◆ **What to work on**: Turn the part of the data that opens with the line containing "You are a GUI" and runs to the end into a Markdown table with columns Row and Line, skipping blank lines. Leave the pictures out.

::::::::::

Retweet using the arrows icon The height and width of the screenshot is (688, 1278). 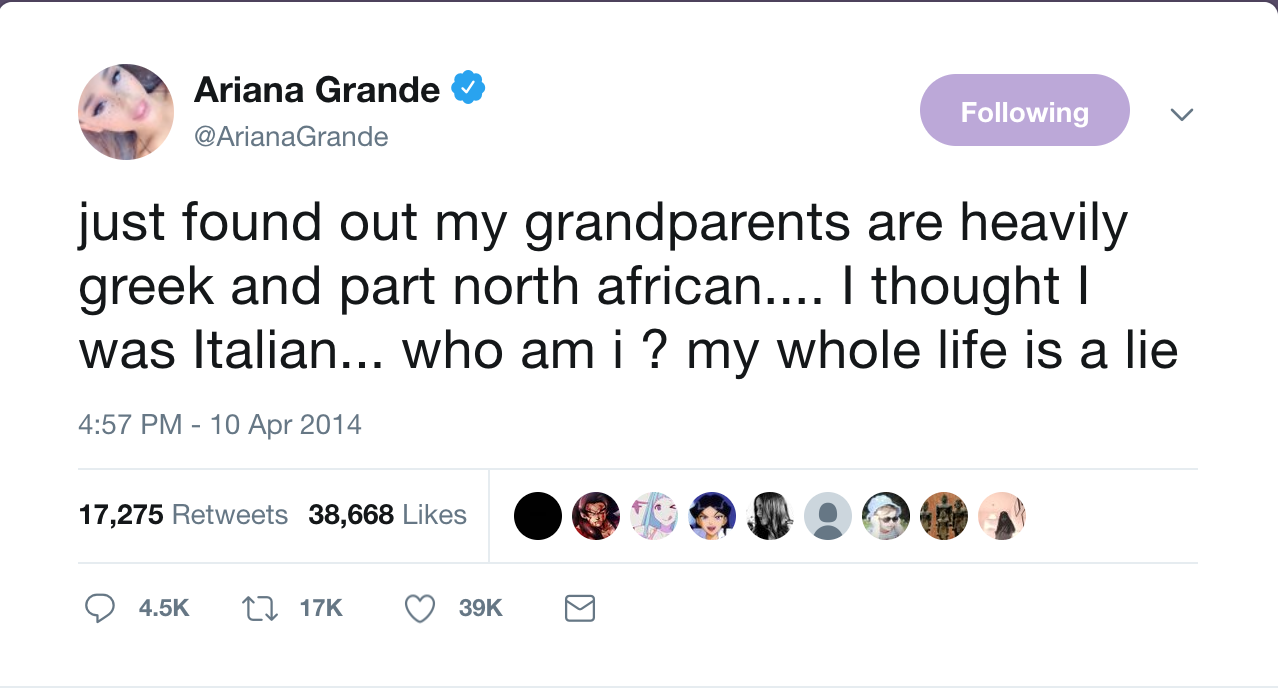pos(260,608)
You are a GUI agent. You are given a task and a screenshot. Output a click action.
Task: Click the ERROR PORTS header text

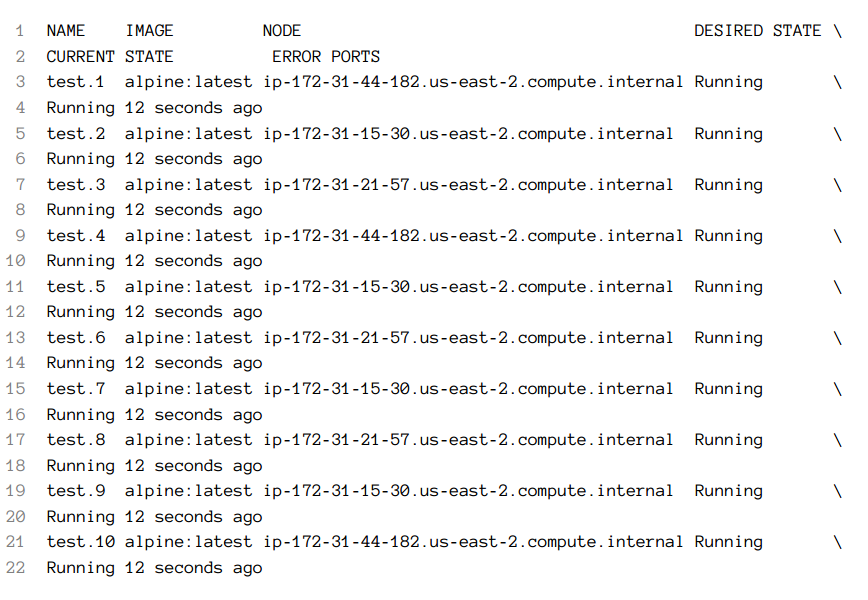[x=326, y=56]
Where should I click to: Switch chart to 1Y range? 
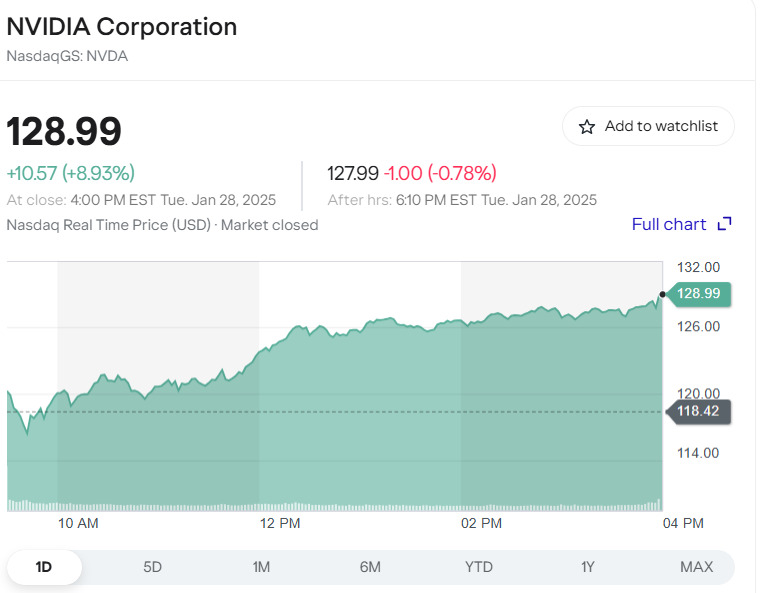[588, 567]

::::::::::

◆ **The response**:
| Row | Line |
|---|---|
| 1 | You are a GUI agent. You are given a task and a screenshot. Output a click action. |
| 2 | Task: Click the ERROR PORTS header text |
| 3 | [x=326, y=56] |
| 4 | Where should I click to: Switch chart to 1Y range?  |
| 5 | [588, 567] |